Line by line, copy the data below exactly.
━━ Input for this task ━━
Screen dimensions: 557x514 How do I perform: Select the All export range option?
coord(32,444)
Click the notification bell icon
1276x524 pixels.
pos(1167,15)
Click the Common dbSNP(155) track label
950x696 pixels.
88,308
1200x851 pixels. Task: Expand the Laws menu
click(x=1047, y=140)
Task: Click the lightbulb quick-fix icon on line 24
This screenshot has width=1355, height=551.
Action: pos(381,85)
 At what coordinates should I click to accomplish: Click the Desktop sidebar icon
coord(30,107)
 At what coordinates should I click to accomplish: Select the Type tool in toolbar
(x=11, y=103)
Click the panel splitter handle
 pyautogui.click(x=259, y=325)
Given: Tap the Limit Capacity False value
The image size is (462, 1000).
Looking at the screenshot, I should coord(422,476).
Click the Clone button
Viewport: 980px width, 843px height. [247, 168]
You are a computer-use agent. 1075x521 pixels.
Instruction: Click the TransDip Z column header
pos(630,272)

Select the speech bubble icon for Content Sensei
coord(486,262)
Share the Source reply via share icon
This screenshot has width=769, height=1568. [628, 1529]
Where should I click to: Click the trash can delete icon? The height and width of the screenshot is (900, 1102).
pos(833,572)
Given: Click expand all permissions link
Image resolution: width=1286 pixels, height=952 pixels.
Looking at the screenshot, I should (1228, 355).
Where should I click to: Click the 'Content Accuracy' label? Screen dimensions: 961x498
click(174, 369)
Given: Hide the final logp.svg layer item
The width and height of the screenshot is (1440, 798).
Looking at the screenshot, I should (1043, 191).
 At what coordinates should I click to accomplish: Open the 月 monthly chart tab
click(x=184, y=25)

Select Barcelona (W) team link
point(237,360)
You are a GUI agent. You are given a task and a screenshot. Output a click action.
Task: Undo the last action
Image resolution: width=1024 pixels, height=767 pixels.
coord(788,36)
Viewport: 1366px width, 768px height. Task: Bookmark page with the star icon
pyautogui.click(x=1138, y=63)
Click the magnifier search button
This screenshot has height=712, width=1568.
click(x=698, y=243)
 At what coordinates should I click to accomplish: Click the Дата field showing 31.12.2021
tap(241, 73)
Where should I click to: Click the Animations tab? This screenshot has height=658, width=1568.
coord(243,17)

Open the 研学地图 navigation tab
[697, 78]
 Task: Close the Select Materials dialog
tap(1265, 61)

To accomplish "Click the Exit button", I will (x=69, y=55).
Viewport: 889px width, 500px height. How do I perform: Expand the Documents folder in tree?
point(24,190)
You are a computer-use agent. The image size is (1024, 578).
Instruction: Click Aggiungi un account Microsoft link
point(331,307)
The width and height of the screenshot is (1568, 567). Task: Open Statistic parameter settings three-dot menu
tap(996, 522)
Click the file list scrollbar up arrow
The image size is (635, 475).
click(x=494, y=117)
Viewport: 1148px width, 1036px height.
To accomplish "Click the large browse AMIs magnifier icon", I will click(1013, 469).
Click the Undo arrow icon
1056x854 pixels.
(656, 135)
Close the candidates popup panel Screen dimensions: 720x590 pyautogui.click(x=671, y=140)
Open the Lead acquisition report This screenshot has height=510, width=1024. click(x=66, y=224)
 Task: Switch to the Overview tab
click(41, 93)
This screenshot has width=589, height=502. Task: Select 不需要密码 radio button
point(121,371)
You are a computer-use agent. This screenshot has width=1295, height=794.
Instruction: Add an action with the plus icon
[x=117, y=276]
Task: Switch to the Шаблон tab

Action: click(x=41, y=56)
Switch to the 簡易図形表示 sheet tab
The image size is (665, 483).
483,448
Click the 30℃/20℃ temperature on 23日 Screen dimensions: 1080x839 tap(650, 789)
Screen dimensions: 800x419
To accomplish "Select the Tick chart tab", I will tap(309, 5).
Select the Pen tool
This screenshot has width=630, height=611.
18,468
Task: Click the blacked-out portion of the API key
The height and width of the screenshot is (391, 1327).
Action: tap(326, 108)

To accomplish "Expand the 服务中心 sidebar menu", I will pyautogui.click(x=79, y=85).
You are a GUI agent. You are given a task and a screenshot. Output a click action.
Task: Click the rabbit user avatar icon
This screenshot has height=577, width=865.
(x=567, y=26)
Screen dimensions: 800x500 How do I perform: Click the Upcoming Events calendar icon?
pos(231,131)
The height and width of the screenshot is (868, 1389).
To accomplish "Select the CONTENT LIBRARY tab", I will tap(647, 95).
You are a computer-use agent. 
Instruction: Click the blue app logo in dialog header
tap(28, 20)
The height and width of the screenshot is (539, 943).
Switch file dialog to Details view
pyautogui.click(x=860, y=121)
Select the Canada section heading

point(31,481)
━━━
Written response:
Screen dimensions: 557x514 How do I perform: Select the All export range option?
coord(32,444)
Click the notification bell icon
1276x524 pixels.
pos(1167,15)
Click the Common dbSNP(155) track label
950x696 pixels.
88,308
1200x851 pixels. Task: Expand the Laws menu
click(x=1047, y=140)
Task: Click the lightbulb quick-fix icon on line 24
This screenshot has width=1355, height=551.
Action: pos(381,85)
 At what coordinates should I click to accomplish: Click the Desktop sidebar icon
coord(30,107)
 At what coordinates should I click to accomplish: Select the Type tool in toolbar
(x=11, y=103)
Click the panel splitter handle
 pyautogui.click(x=259, y=325)
Given: Tap the Limit Capacity False value
The image size is (462, 1000).
Looking at the screenshot, I should coord(422,476).
Click the Clone button
Viewport: 980px width, 843px height. [247, 168]
You are a computer-use agent. 1075x521 pixels.
Instruction: Click the TransDip Z column header
pos(630,272)

Select the speech bubble icon for Content Sensei
coord(486,262)
Share the Source reply via share icon
This screenshot has width=769, height=1568. [628, 1529]
Where should I click to: Click the trash can delete icon? The height and width of the screenshot is (900, 1102).
pos(833,572)
Given: Click expand all permissions link
Image resolution: width=1286 pixels, height=952 pixels.
Looking at the screenshot, I should (1228, 355).
Where should I click to: Click the 'Content Accuracy' label? Screen dimensions: 961x498
click(174, 369)
Given: Hide the final logp.svg layer item
The width and height of the screenshot is (1440, 798).
Looking at the screenshot, I should (1043, 191).
 At what coordinates should I click to accomplish: Open the 月 monthly chart tab
click(x=184, y=25)

Select Barcelona (W) team link
point(237,360)
You are a GUI agent. You are given a task and a screenshot. Output a click action.
Task: Undo the last action
Image resolution: width=1024 pixels, height=767 pixels.
coord(788,36)
Viewport: 1366px width, 768px height. Task: Bookmark page with the star icon
pyautogui.click(x=1138, y=63)
Click the magnifier search button
This screenshot has height=712, width=1568.
click(x=698, y=243)
 At what coordinates should I click to accomplish: Click the Дата field showing 31.12.2021
tap(241, 73)
Where should I click to: Click the Animations tab? This screenshot has height=658, width=1568.
coord(243,17)

Open the 研学地图 navigation tab
[697, 78]
 Task: Close the Select Materials dialog
tap(1265, 61)

To accomplish "Click the Exit button", I will (x=69, y=55).
Viewport: 889px width, 500px height. How do I perform: Expand the Documents folder in tree?
point(24,190)
You are a computer-use agent. The image size is (1024, 578).
Instruction: Click Aggiungi un account Microsoft link
point(331,307)
The width and height of the screenshot is (1568, 567). Task: Open Statistic parameter settings three-dot menu
tap(996, 522)
Click the file list scrollbar up arrow
The image size is (635, 475).
click(x=494, y=117)
Viewport: 1148px width, 1036px height.
To accomplish "Click the large browse AMIs magnifier icon", I will click(1013, 469).
Click the Undo arrow icon
1056x854 pixels.
(656, 135)
Close the candidates popup panel Screen dimensions: 720x590 pyautogui.click(x=671, y=140)
Open the Lead acquisition report This screenshot has height=510, width=1024. click(x=66, y=224)
 Task: Switch to the Overview tab
click(41, 93)
This screenshot has width=589, height=502. Task: Select 不需要密码 radio button
point(121,371)
You are a computer-use agent. This screenshot has width=1295, height=794.
Instruction: Add an action with the plus icon
[x=117, y=276]
Task: Switch to the Шаблон tab

Action: click(x=41, y=56)
Switch to the 簡易図形表示 sheet tab
The image size is (665, 483).
483,448
Click the 30℃/20℃ temperature on 23日 Screen dimensions: 1080x839 tap(650, 789)
Screen dimensions: 800x419
To accomplish "Select the Tick chart tab", I will tap(309, 5).
Select the Pen tool
This screenshot has width=630, height=611.
18,468
Task: Click the blacked-out portion of the API key
The height and width of the screenshot is (391, 1327).
Action: tap(326, 108)

To accomplish "Expand the 服务中心 sidebar menu", I will pyautogui.click(x=79, y=85).
You are a GUI agent. You are given a task and a screenshot. Output a click action.
Task: Click the rabbit user avatar icon
This screenshot has height=577, width=865.
(x=567, y=26)
Screen dimensions: 800x500 How do I perform: Click the Upcoming Events calendar icon?
pos(231,131)
The height and width of the screenshot is (868, 1389).
To accomplish "Select the CONTENT LIBRARY tab", I will tap(647, 95).
You are a computer-use agent. 
Instruction: Click the blue app logo in dialog header
tap(28, 20)
The height and width of the screenshot is (539, 943).
Switch file dialog to Details view
pyautogui.click(x=860, y=121)
Select the Canada section heading

point(31,481)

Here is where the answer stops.